[Listed records — start]

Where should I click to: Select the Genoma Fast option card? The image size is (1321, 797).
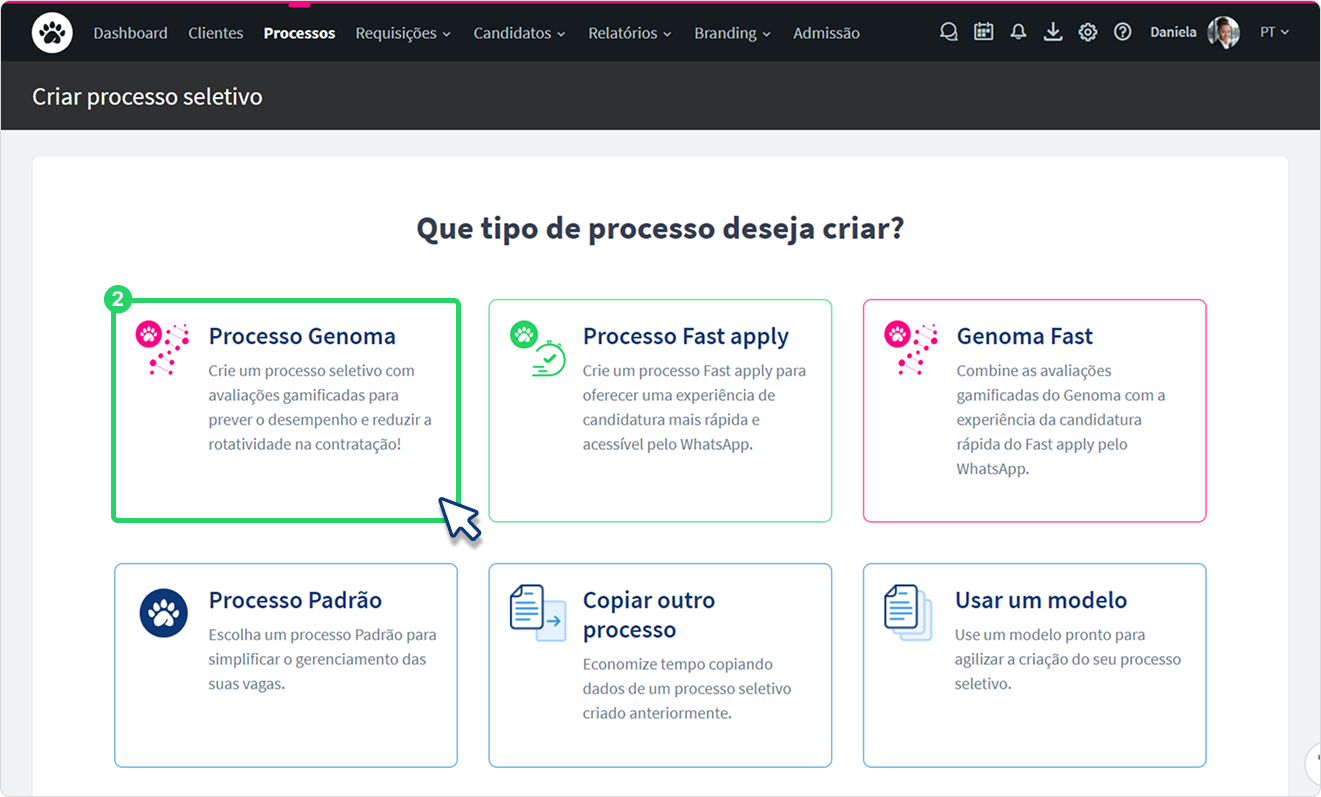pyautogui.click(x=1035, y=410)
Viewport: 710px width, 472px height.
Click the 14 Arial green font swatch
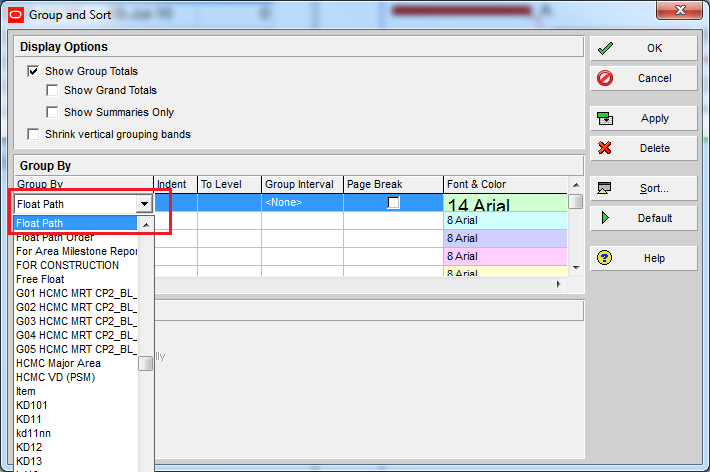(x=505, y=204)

[Listed records — finish]
[Listed records — start]

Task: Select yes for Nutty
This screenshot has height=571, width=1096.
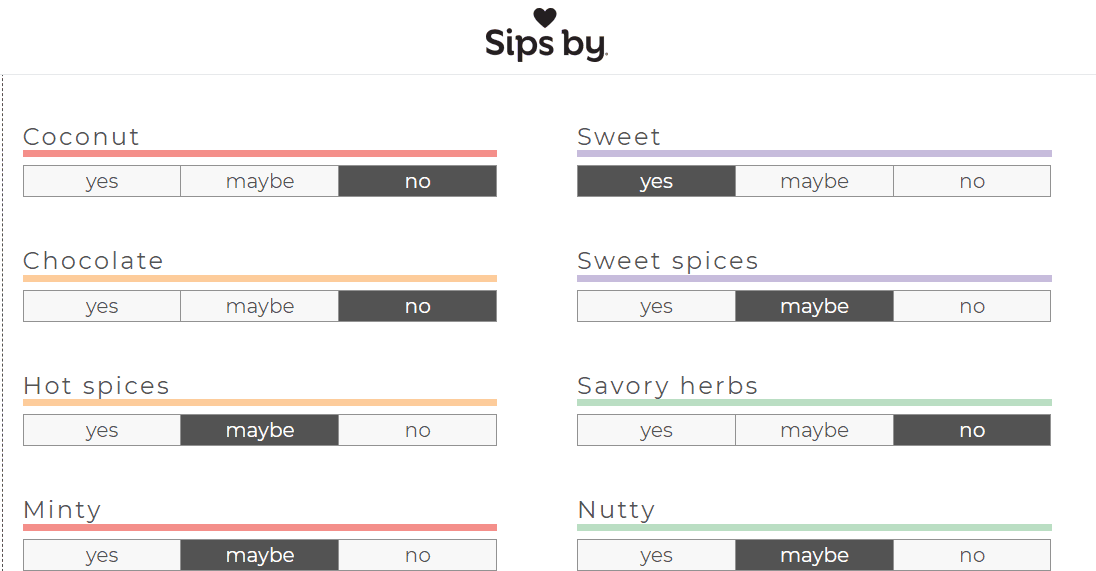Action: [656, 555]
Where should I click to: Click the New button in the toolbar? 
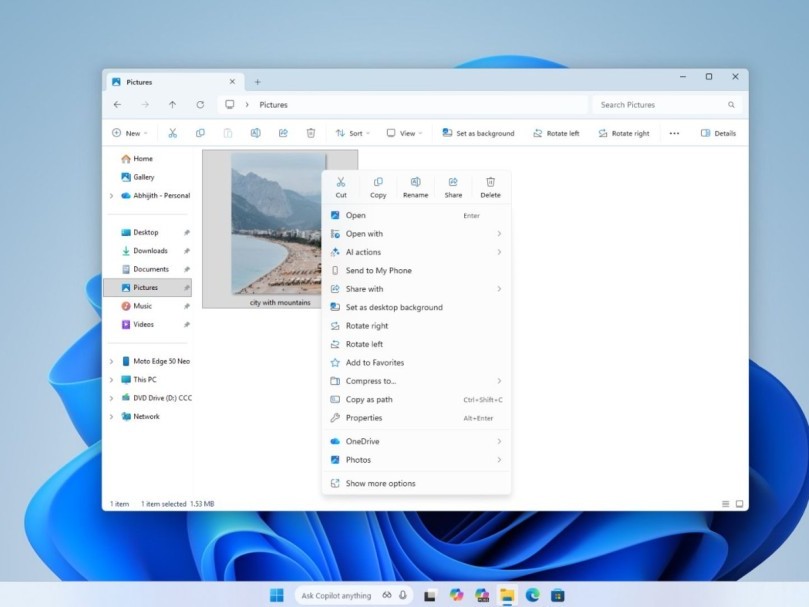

[Listed records — finish]
[Listed records — start]

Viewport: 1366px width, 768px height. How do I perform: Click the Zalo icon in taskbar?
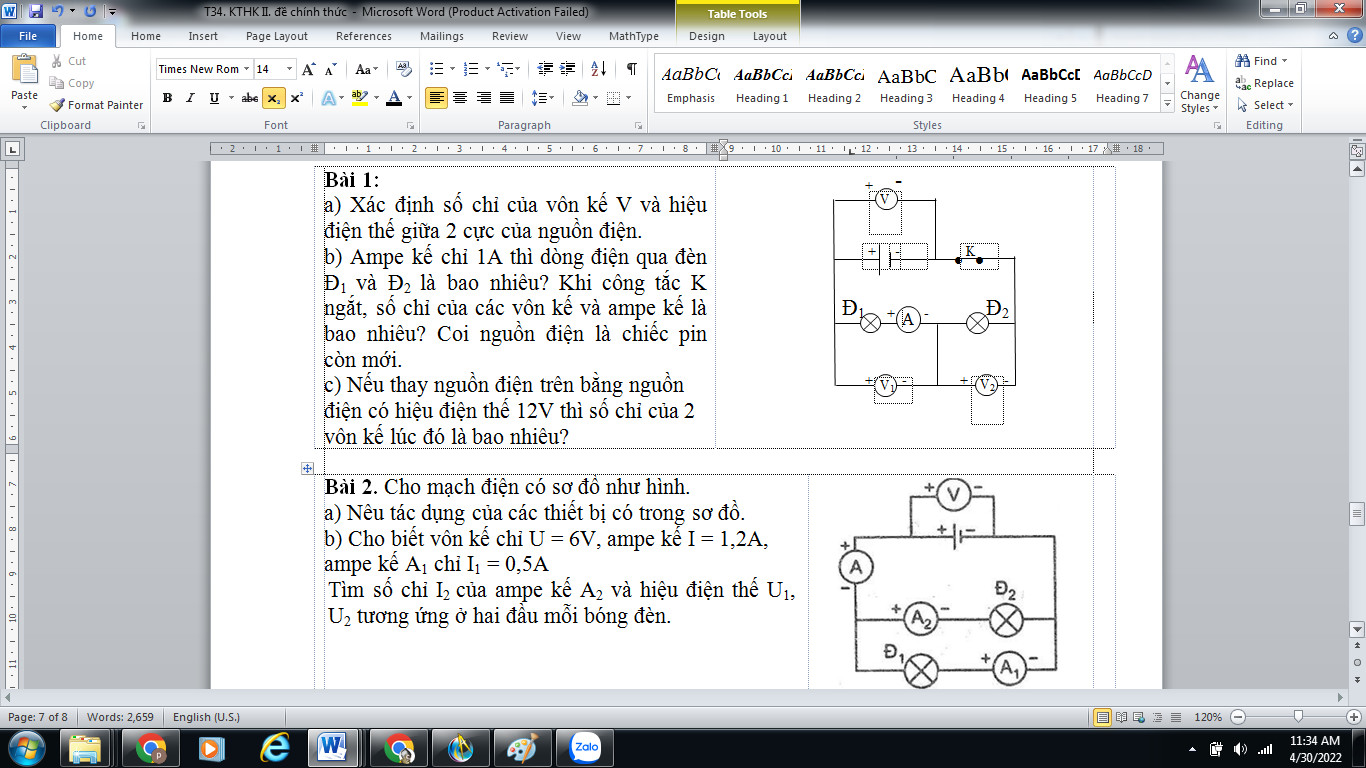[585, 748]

[Listed records — finish]

The answer must be the part of the records that opens with the line containing "This screenshot has height=571, width=1096." and closes with the line containing "Where should I click to: Click", reproduced exactly, with no pictures.

This screenshot has height=571, width=1096.
Action: [656, 555]
Where should I click to: Click the New button in the toolbar? 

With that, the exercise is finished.